The NASA demand signal
The partnership aligns with NASA’s Moon Base programme, which aims to construct lunar infrastructure by 2030. The Artemis programme has already flown its crewed lunar flyby mission and is targeting lunar landings beginning in 2028, with approximately annual missions thereafter. Permanent habitation will require exactly the kind of site preparation and civil engineering that Astroport and Vermeer are developing: excavated foundations, graded roads, sintered landing pads, and hardened enclosures for fission power reactors.
Astroport has been building toward this moment methodically. The company holds multiple NASA contracts for lunar construction technology, including STTR Phase II funding for its Brickbot regolith-processing demonstrator. In February 2026, Astroport and Venturi Astrolab conducted a successful field demonstration of an integrated excavator payload on Astrolab’s FLEX rover, moving an average of 94 kilograms of regolith simulant in 3.5 minutes. The company has also partnered with ispace for future delivery of science instruments for regolith research, and with Orbit Fab to develop in-situ resource utilisation systems for converting regolith into water, oxygen, and metals.
Vermeer’s lunar credentials come through its existing partnership with Interlune, the Seattle-based startup harvesting helium-3. Together, they unveiled a full-scale excavation prototype in May 2025, capable of processing 100 metric tonnes of regolith per hour. The Department of Energy has signed a purchase agreement with Interlune for lunar helium-3, and Vermeer plans to begin operations within four to six years.
The broader picture
The Astroport-Vermeer collaboration sits within a rapidly maturing lunar construction ecosystem. Interlune and Astrolab announced their own partnership in March 2026. Blue Origin, SpaceX, and multiple international agencies are developing lunar landers and habitation modules.

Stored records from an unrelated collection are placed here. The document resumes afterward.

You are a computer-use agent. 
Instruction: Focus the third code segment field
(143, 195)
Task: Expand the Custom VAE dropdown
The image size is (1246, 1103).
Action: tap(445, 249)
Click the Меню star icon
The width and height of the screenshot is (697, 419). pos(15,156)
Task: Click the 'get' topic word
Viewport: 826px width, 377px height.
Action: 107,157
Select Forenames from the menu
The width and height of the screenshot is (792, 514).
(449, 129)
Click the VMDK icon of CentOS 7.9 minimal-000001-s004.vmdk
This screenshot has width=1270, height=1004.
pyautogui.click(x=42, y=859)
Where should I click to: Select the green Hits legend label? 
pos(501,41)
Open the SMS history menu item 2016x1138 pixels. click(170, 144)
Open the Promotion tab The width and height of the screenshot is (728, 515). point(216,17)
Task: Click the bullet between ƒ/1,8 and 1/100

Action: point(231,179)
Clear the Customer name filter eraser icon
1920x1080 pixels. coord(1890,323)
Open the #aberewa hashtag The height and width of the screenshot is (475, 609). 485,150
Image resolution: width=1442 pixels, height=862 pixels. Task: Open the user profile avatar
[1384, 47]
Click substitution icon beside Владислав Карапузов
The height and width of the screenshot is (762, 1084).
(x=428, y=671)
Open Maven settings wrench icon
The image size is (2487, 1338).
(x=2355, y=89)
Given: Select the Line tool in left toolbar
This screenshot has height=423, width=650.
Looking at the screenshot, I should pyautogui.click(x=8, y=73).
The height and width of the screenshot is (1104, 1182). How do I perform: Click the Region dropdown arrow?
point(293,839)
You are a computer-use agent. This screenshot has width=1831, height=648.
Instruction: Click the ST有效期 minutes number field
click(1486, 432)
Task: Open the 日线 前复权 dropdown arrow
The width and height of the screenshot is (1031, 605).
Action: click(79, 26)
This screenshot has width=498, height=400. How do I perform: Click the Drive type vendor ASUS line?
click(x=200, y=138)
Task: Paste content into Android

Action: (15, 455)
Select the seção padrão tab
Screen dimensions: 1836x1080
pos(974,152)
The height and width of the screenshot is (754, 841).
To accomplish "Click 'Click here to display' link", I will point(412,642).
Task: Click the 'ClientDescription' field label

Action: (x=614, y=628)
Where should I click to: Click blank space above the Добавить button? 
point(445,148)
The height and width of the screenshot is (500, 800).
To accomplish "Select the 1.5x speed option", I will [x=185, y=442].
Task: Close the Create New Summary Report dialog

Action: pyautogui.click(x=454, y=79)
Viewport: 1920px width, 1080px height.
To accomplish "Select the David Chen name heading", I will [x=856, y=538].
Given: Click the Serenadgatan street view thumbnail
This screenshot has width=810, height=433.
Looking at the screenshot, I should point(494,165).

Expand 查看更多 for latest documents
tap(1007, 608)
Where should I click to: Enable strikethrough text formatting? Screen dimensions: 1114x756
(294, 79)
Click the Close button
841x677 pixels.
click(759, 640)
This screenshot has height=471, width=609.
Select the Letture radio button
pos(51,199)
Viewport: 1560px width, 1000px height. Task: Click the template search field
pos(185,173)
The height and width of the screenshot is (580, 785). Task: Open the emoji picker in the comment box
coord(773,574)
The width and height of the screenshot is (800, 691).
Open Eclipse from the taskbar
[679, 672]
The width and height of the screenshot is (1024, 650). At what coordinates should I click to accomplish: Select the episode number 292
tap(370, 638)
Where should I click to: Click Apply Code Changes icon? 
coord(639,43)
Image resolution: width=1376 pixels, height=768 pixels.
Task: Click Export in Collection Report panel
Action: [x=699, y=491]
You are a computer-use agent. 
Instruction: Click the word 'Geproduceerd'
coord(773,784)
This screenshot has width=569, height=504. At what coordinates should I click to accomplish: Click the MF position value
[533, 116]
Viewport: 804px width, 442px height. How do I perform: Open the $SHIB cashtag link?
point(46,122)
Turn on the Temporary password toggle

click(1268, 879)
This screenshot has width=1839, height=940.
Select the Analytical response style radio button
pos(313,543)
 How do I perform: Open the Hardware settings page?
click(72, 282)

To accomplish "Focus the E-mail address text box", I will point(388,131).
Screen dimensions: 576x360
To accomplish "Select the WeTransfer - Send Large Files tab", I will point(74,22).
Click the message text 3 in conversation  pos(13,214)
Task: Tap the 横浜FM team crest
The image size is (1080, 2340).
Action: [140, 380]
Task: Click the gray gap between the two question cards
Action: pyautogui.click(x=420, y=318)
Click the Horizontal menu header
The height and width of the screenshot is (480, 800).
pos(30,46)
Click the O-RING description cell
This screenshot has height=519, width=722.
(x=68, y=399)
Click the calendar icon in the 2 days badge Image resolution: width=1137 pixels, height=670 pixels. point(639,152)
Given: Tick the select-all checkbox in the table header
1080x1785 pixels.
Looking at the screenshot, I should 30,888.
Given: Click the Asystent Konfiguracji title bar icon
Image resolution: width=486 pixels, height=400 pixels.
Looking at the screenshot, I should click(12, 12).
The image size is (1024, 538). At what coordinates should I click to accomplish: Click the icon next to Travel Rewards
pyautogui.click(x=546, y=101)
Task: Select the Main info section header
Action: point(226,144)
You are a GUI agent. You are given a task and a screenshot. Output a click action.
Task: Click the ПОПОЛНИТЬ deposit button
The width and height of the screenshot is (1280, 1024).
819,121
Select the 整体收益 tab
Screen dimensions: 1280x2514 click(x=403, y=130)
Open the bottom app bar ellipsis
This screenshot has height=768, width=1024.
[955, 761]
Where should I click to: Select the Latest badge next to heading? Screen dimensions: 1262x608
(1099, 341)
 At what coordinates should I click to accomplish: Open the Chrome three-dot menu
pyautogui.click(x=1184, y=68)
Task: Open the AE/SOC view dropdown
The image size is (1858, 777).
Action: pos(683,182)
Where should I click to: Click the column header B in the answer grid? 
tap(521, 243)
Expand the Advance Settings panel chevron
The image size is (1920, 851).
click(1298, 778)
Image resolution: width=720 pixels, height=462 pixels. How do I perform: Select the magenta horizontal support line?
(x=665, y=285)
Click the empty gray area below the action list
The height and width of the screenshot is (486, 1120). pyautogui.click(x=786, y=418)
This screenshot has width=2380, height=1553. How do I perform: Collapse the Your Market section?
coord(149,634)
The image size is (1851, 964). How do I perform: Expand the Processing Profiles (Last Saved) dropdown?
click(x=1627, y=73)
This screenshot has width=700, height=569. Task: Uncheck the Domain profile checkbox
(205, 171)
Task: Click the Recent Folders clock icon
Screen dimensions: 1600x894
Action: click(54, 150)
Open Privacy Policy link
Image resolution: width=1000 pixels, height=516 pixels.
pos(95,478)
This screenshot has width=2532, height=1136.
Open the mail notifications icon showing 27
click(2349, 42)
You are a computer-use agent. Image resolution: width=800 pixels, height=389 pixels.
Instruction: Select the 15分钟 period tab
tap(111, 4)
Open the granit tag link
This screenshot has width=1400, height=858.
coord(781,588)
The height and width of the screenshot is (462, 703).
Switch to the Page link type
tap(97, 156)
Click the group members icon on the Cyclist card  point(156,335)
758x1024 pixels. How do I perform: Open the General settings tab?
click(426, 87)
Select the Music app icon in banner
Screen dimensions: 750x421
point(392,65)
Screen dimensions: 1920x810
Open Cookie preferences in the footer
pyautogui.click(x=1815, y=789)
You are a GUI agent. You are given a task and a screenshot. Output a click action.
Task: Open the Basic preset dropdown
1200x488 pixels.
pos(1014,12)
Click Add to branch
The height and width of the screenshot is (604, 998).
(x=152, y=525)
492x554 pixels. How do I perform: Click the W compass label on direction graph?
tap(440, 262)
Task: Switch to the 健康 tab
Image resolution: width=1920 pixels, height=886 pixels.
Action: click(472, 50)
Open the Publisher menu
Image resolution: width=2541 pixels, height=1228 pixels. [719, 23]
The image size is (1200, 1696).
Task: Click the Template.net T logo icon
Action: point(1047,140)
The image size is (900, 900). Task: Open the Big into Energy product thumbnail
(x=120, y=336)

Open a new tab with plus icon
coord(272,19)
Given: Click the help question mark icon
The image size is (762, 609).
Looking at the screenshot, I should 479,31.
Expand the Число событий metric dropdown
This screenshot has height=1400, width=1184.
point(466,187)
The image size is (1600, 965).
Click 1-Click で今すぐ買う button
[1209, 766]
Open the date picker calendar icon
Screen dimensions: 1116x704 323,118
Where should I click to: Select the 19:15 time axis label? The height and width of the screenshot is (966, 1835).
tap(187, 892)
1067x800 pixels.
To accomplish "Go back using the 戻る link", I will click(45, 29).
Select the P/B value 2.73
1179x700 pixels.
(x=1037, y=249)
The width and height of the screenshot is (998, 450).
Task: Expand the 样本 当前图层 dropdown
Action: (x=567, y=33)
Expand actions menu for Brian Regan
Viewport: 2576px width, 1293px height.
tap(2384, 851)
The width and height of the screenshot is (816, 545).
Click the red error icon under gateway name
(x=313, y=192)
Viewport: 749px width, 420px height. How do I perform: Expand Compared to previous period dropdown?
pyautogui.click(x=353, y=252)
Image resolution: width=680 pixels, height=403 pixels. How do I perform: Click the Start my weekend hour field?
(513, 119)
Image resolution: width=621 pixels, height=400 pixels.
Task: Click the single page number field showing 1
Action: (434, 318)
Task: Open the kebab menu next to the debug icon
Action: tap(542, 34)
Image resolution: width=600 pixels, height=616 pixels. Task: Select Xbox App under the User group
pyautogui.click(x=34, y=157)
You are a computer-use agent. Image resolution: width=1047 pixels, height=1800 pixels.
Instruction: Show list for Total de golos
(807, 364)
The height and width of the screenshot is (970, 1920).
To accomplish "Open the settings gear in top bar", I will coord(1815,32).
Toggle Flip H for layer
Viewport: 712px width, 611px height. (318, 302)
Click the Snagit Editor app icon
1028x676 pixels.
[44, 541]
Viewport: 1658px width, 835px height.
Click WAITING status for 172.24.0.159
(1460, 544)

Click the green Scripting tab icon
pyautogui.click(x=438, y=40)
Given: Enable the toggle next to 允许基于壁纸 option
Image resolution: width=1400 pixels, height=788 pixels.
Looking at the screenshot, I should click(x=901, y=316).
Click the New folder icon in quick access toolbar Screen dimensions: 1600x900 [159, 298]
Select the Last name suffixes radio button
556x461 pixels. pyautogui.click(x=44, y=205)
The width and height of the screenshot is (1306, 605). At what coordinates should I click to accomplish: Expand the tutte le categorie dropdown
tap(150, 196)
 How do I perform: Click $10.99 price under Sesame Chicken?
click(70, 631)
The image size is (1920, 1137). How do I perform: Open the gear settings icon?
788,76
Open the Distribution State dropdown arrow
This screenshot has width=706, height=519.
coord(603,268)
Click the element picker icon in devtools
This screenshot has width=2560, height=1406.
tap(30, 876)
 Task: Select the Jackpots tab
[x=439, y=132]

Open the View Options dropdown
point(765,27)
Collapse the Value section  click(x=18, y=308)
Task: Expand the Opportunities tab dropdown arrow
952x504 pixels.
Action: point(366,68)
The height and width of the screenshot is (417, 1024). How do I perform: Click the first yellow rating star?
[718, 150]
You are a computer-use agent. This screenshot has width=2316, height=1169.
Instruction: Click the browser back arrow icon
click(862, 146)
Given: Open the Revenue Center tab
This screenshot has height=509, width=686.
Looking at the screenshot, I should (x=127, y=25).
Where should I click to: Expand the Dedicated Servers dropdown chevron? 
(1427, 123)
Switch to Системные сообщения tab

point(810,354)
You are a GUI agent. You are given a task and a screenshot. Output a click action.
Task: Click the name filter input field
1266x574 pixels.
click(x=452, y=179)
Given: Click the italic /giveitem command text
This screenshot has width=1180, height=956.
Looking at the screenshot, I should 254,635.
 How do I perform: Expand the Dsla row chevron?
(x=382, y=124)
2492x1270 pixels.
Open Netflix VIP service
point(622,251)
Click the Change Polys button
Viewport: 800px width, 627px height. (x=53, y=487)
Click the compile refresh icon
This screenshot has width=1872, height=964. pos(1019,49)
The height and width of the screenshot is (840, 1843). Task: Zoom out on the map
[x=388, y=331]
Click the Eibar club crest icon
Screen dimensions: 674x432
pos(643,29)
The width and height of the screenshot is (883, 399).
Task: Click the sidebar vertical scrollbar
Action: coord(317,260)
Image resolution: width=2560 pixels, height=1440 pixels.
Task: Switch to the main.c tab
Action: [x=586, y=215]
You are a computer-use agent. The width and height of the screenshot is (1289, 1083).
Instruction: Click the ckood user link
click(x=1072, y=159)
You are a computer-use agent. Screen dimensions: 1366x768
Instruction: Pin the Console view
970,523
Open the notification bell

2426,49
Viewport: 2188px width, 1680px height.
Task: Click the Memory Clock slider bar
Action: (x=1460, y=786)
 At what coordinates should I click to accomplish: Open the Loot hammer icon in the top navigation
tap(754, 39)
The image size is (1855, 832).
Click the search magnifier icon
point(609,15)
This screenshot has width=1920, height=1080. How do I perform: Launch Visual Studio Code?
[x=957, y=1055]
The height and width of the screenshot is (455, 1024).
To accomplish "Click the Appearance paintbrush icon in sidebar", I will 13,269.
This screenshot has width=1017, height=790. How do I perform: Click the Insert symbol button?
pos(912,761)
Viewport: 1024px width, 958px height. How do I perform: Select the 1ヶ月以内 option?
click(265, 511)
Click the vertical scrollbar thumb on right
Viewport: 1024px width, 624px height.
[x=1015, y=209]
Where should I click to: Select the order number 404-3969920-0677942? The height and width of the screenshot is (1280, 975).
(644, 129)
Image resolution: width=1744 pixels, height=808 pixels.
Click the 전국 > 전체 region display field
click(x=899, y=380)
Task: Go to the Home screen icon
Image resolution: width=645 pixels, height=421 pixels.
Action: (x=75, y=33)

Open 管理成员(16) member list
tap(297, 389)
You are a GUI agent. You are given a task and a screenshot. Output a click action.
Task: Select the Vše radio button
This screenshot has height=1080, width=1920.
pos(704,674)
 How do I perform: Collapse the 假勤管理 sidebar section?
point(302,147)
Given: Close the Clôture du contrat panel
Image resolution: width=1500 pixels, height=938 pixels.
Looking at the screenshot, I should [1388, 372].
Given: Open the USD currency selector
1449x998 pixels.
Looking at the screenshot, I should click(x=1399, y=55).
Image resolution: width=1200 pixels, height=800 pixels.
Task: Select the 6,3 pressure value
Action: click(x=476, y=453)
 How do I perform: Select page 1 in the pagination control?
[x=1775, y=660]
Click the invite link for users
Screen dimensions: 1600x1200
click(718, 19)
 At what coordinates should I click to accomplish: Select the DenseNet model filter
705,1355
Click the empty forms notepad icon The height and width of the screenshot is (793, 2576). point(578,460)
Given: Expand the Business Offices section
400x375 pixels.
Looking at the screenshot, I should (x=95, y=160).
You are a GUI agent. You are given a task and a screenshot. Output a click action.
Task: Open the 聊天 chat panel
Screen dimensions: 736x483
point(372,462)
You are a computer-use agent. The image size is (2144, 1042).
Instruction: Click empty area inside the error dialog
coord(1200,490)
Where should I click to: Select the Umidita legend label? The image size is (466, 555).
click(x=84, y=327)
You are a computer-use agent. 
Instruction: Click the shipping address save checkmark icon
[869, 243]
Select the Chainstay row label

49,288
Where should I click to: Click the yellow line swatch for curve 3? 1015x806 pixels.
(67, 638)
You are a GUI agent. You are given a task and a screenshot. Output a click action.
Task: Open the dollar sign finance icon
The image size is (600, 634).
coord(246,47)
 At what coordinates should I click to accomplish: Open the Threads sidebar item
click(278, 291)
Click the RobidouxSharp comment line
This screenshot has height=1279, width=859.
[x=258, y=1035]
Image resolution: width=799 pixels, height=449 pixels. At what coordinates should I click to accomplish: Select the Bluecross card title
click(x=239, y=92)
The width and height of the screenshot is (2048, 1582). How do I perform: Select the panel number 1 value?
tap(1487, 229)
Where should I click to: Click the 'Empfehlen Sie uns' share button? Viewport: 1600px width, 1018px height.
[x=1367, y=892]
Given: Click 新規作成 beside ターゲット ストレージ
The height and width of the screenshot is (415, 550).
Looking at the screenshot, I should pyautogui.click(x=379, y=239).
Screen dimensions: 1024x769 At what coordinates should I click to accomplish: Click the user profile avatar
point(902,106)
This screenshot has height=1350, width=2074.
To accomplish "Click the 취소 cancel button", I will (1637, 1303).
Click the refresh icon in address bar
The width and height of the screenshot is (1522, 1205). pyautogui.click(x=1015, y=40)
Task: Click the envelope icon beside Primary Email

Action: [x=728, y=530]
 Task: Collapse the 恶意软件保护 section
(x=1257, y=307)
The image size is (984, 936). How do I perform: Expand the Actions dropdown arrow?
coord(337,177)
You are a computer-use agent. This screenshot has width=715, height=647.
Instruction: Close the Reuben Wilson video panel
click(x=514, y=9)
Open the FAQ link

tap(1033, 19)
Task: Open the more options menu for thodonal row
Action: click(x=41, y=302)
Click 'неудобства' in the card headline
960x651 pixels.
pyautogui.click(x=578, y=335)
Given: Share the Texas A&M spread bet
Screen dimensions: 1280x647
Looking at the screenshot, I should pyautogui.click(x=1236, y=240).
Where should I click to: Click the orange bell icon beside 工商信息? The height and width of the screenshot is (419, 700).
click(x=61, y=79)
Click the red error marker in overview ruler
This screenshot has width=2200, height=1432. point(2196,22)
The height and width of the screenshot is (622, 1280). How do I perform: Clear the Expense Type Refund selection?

But the common bottleneck across all of these programmes is the same: nobody has yet demonstrated the ability to perform heavy civil engineering on the Moon at the scale that permanent habitation demands.
Astroport operates from San Antonio, Texas, with branches in Luxembourg and Adelaide, Australia, positioning it across the three major spacefaring blocs. Vermeer, a family-owned company whose equipment operates in more than 60 countries, brings manufacturing scale and supply-chain depth that most space startups lack.
Whether the partnership can close the gap between terrestrial prototypes and lunar-rated hardware remains the open question. The Moon’s regolith is finer and more abrasive than any soil on Earth, and its electrostatic properties cause dust to cling to every surface, degrading seals, bearings, and optical systems. Low gravity changes the physics of excavation, cutting, and material transport in ways that are difficult to simulate accurately on Earth.
But the commercial and political momentum is unmistakable. The US government has committed to permanent lunar habitation by the end of this decade, and the companies that can deliver construction-ready hardware will be first in line for the contracts that follow. Astroport and Vermeer are betting that the best way to build on the Moon is to start with what already works on Earth, and adapt from there.